И вот нашёлся этот человек: где много публики, там всегда достаточно пошлости.
— История — грязновата, — сказал он, — да, история — грязновата, и её можно бы рассказать лучше: скромнее и красивее.
— Ах, это правда! — искренно вскричала одна дама. — Я не могу понять, зачем нам говорят о таких вещах. Поднимите нас выше, выше над землёй, дайте отдохнуть глазам и сердцу на чём-нибудь светлом. Ведь в жизни каждого из нас — довольно мук и горя, а нас стараются ткнуть носом ещё и в эту грязь.
— Но, всё же надо согласиться, у него недурная манера рассказывать, — заметил некий объективный человек.
— О да, он интересен!
— Ах, если б он рассказал что-нибудь эдакое… возвышающее!
— Он, вероятно, может! Он ведь ещё не стар…
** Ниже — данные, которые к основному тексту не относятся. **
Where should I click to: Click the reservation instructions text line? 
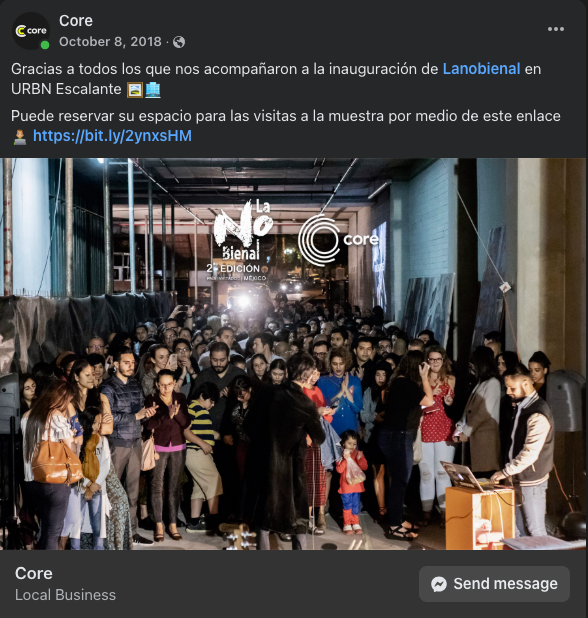pos(286,116)
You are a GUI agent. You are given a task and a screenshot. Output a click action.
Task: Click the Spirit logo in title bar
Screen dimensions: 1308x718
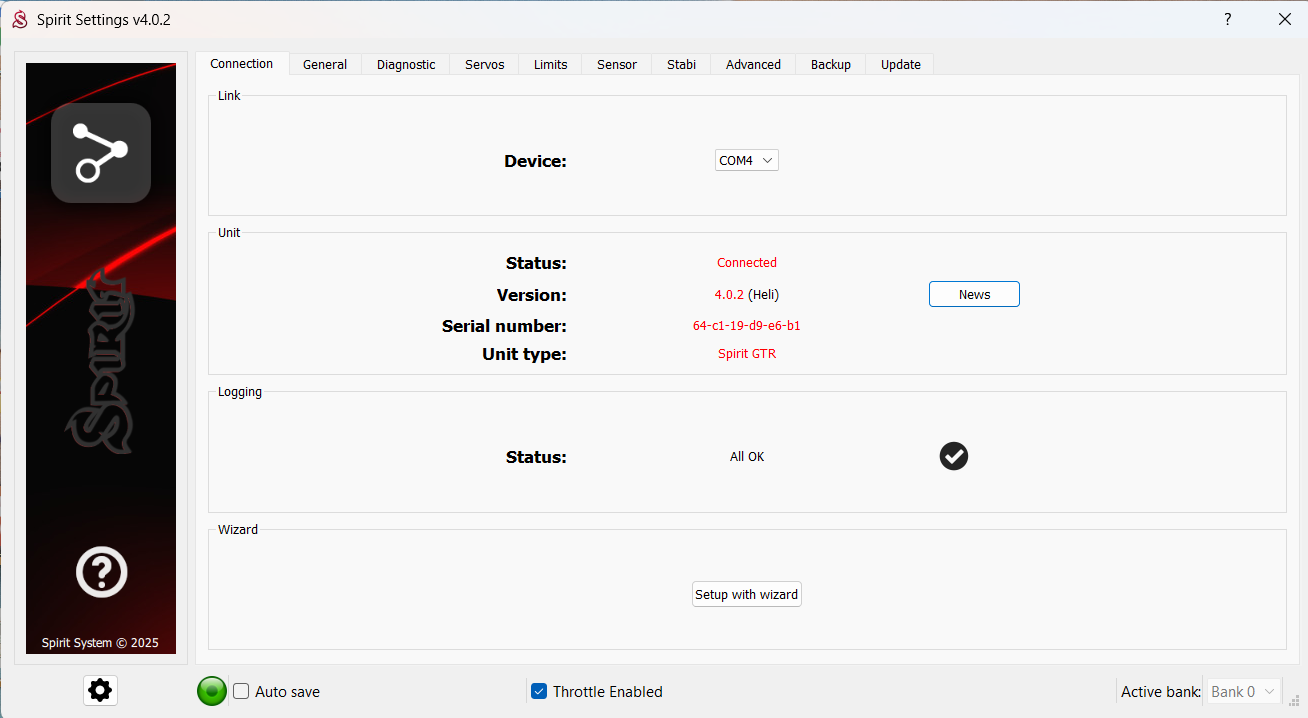pyautogui.click(x=19, y=20)
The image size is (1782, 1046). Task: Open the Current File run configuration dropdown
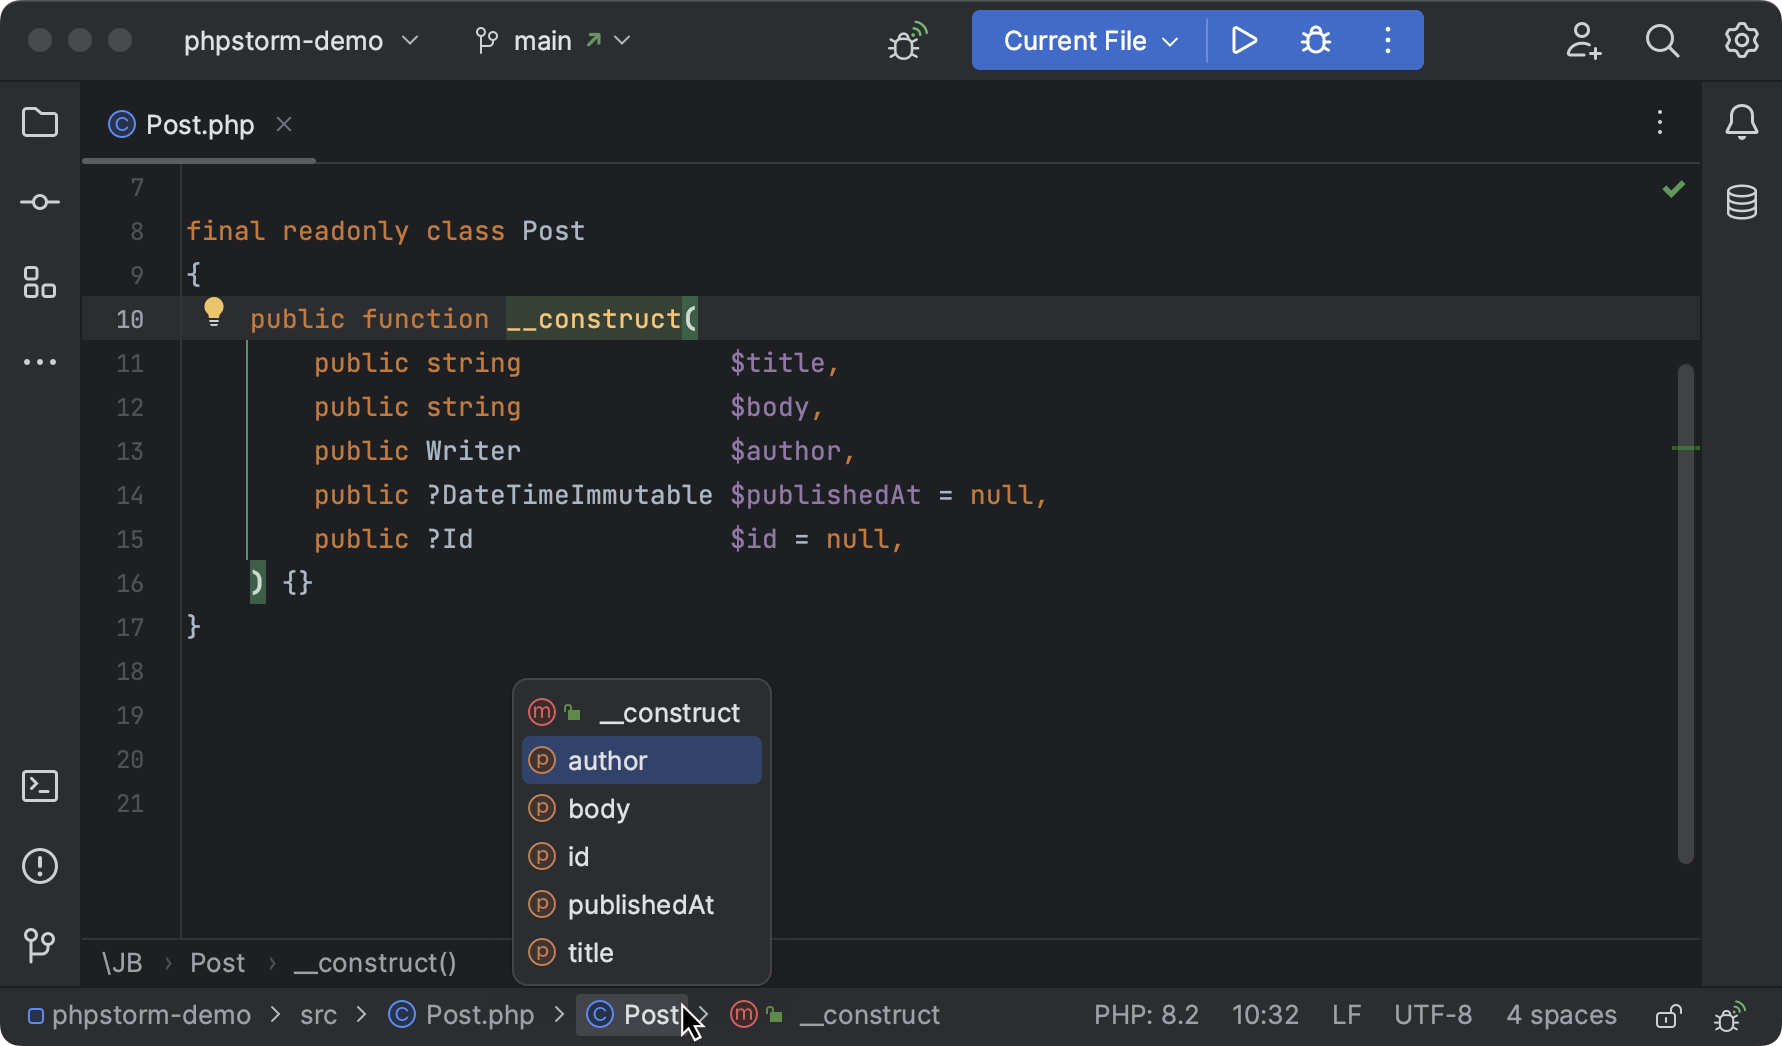click(x=1086, y=40)
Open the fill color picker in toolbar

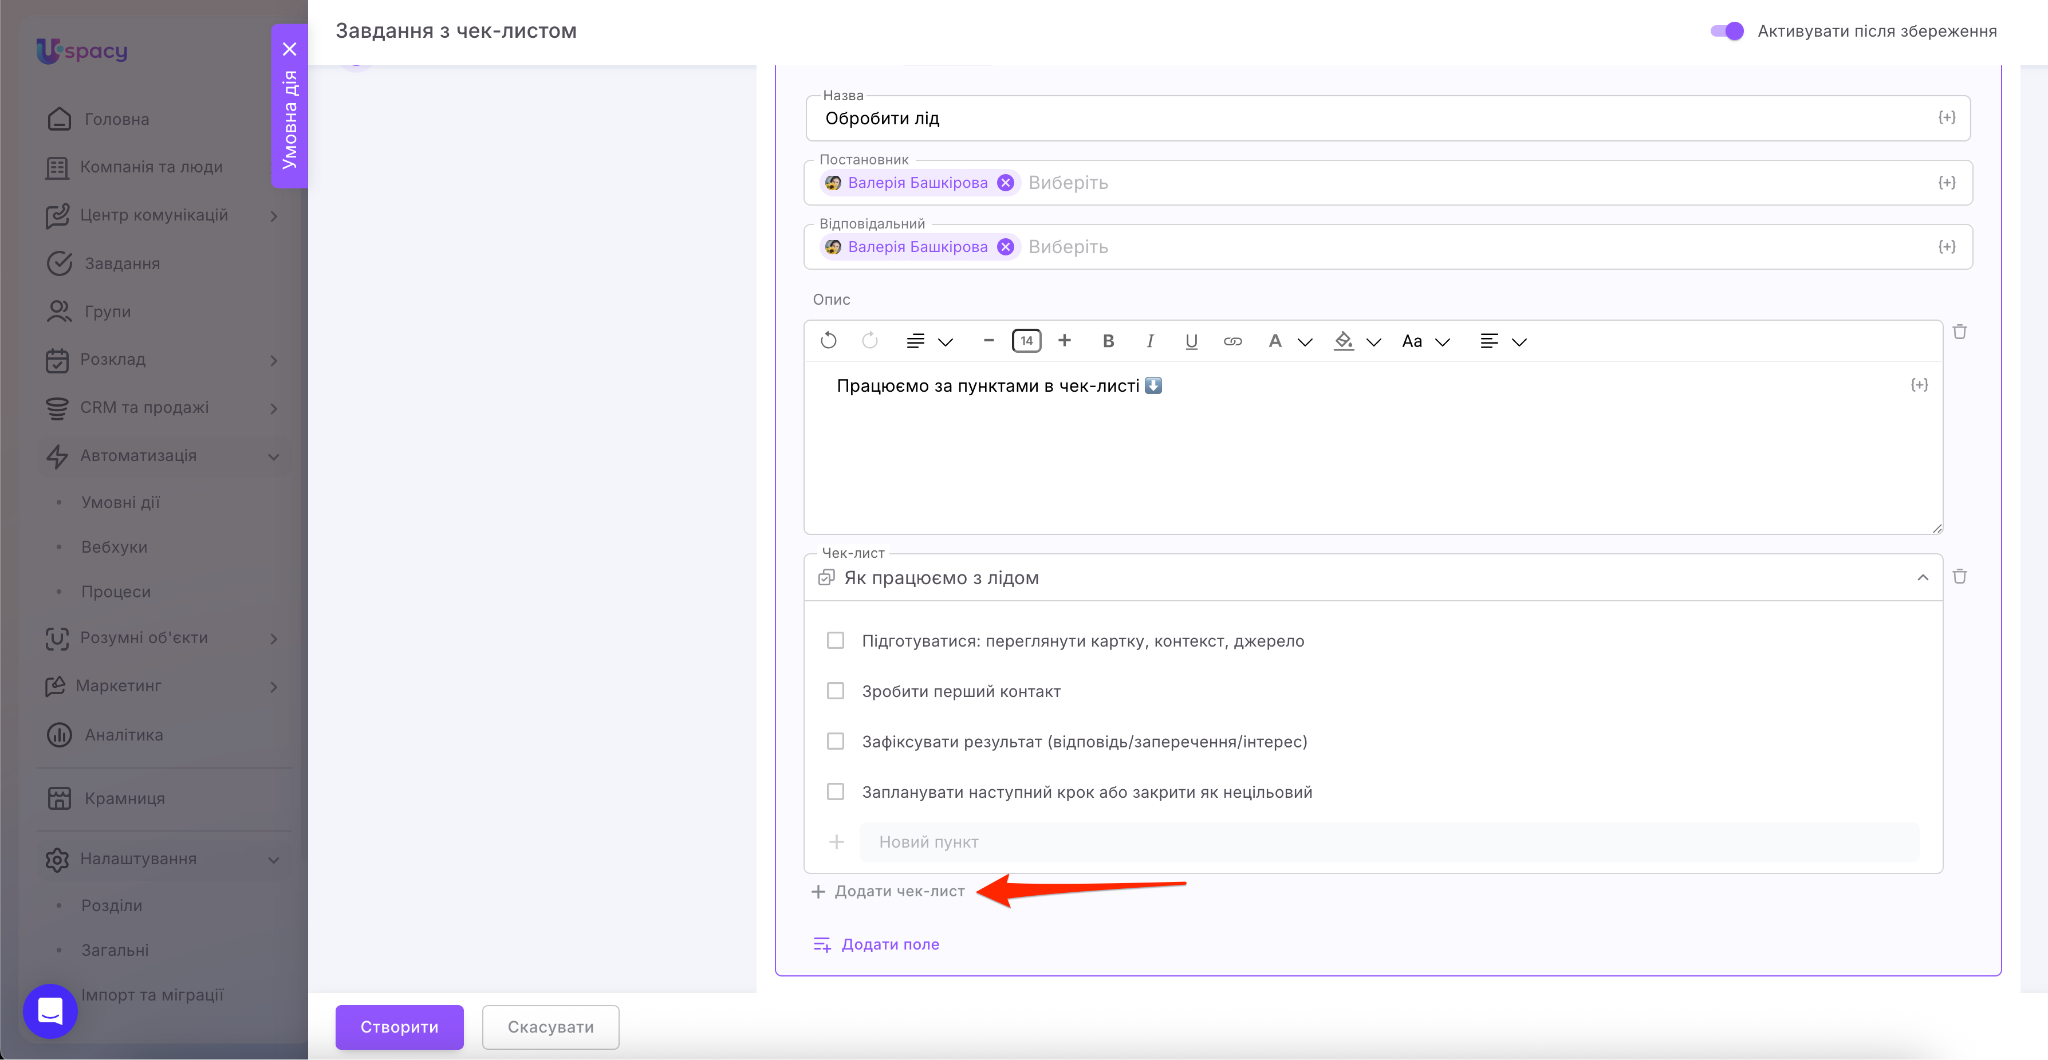(x=1357, y=341)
И снова раздались рукоплесканья. Знакомый мой стоял средь них, и лицо его так горело, точно все эти люди одной огромной рукой били его по щекам, и в глазах его сверкал почти безумный гнев.
— Молчание! — вскричал он всей силой груди. — Не оскорбляйте похвалой вашей, ибо она для меня доказательство смерти вашего сердца. Не хвалить должны бы вы, а гордо закричать мне: «Ты лжёшь! Жизнь эта выстроена нами, и в ней не может быть того, о чём ты говорил нам! Прочь, клеветник!» Вот чем должны бы вы ответить на мой рассказ! А вы им только забавляетесь, как дети — грязью, хотя бы эта грязь была увлажена горячей кровью человека! Люди вы или только удобрение земли для посевов будущего?
— Нет, о позоре жизни, который вы так пышно всюду развели, мне бесполезно говорить вам. Как [слёзы], падая на камень, не заставляют его звучать, так и мои слова не будят в сердце вашем ни звука! Теперь я буду говорить вам о вас самих!
Он задохнулся от волнения, этот бедный рыцарь правды, а публика, пользуясь его молчанием, обменялась несколькими замечаниями — ведь нет слов, которые удивили бы её новизною своей!
— Немного аффектировано, но недурно! — сказали одни.
— Но ведь это уже публицистика? — осведомились другие.
— Какой-то странный род искусства! — пожав плечами, сказали третьи.
И снова все стали рукоплескать ему. Он дождался, когда они утомились, и продолжал:
— Я — люблю вас!
— Я люблю вас голодной любовью отчаяния, как любят развратную, пошлую женщину, когда некого любить, кроме её; я люблю вас с болью в сердце; моя любовь — огненная мука моя, — она даёт мне неотъемлемое право быть беспощадным в ненависти к вам!
Он сделал последнее усилие и вскричал криком раненного насмерть:
— Проклинаю всех вас проклятием вечной неудовлетворённости, проклятием неукротимой тоски по лучшему, злыми муками бесчисленных желаний проклинаю всех вас!
Что мог он сделать ещё? Он догадался и разбил себе голову, и погас огонь мысли его навсегда.
Попирая ногами неостывший мозг безумного, люди толпились около трупа и говорили друг другу:
— Он недурно рассказывал, но был романтик.